Stored items:
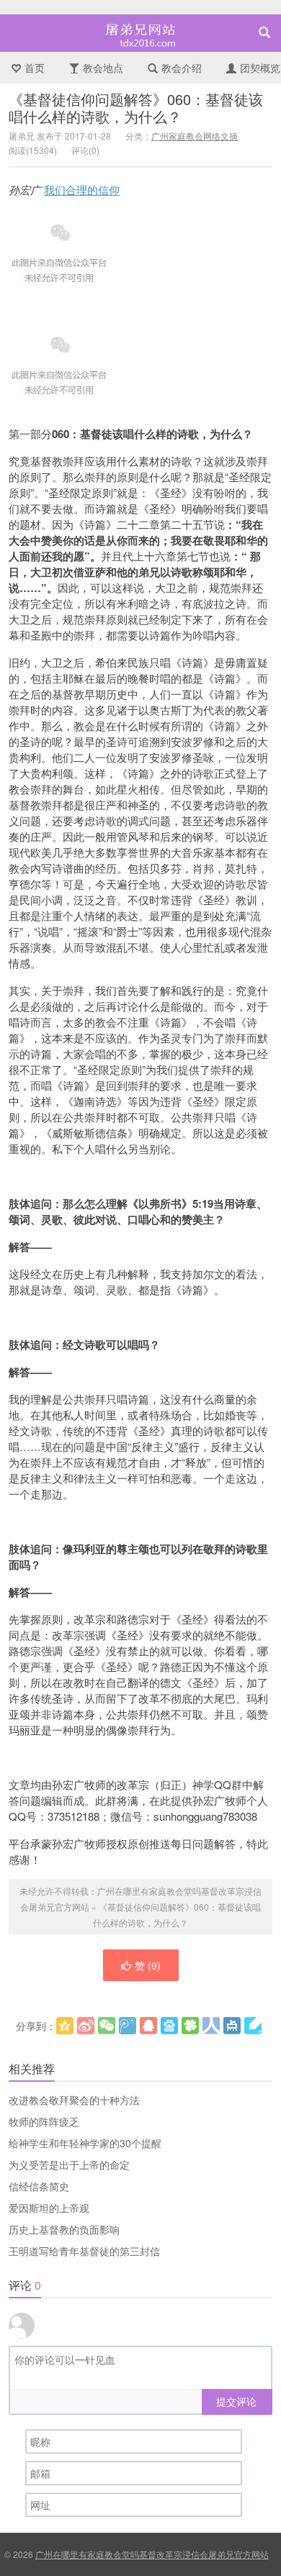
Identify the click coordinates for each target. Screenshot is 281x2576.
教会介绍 (181, 67)
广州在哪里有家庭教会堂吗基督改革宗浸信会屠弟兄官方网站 (140, 33)
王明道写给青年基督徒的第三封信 (84, 2251)
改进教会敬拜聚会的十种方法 (74, 2100)
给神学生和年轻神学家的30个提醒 (85, 2143)
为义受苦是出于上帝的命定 (69, 2164)
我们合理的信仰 (82, 189)
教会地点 (103, 67)
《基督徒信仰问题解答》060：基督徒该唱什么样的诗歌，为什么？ (136, 107)
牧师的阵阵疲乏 (44, 2121)
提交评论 (236, 2401)
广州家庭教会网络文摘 (194, 135)
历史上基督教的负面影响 (64, 2229)
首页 (34, 67)
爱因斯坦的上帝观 (49, 2207)
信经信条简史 (39, 2186)
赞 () (148, 1965)
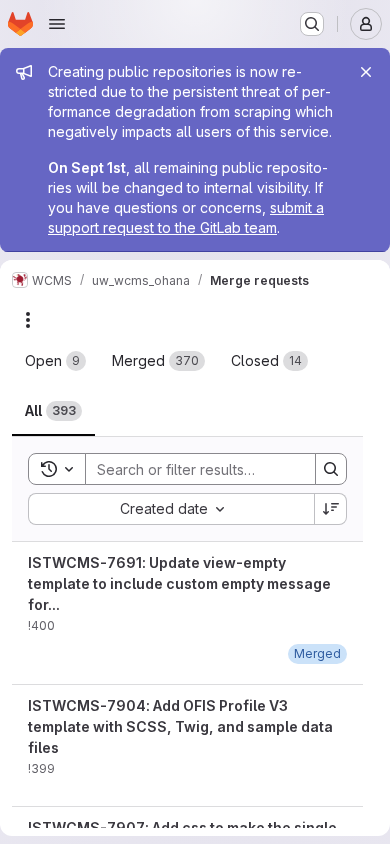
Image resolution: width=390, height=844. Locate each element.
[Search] (331, 469)
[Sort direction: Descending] (331, 509)
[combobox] (171, 509)
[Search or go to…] (312, 24)
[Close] (366, 72)
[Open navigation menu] (57, 24)
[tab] (55, 361)
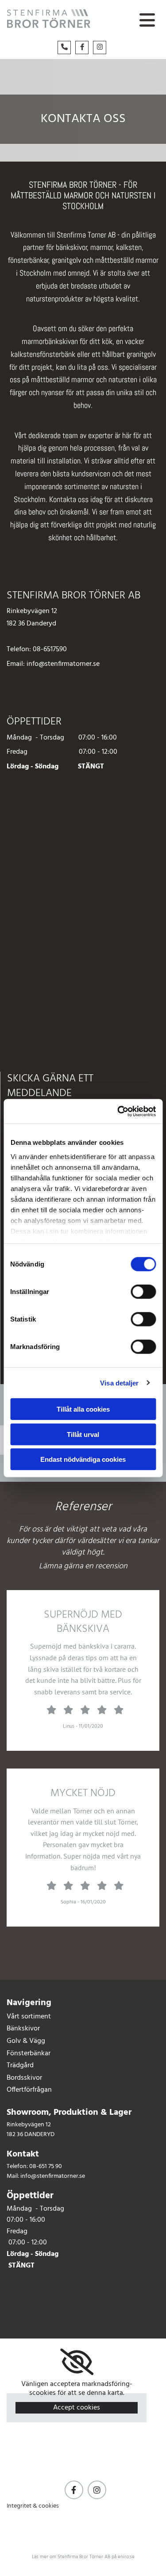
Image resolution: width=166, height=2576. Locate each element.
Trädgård (20, 2065)
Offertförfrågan (29, 2090)
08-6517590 (50, 649)
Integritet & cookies (33, 2506)
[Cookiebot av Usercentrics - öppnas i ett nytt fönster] (118, 1111)
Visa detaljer (119, 1382)
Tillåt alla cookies (83, 1409)
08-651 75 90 (45, 2166)
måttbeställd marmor (126, 260)
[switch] (143, 1292)
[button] (145, 21)
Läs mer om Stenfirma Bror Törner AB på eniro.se (83, 2557)
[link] (76, 2362)
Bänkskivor (23, 2028)
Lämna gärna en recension (83, 1566)
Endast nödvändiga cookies (83, 1459)
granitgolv (66, 260)
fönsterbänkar (28, 260)
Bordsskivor (24, 2078)
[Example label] (74, 2489)
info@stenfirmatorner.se (63, 664)
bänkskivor (71, 247)
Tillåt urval (83, 1434)
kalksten (129, 247)
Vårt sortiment (29, 2016)
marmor (101, 247)
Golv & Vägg (26, 2041)
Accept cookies (76, 2408)
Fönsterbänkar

* _Exercise details_:
Return all lines above that mention the word "each".

* _Exercise answer_:
Identify the click coordinates for each target. Screenshot is 281x2576.
Image resolution: width=390, height=844. Locate each element.
Image resolution: width=166, height=2576. Locate each element.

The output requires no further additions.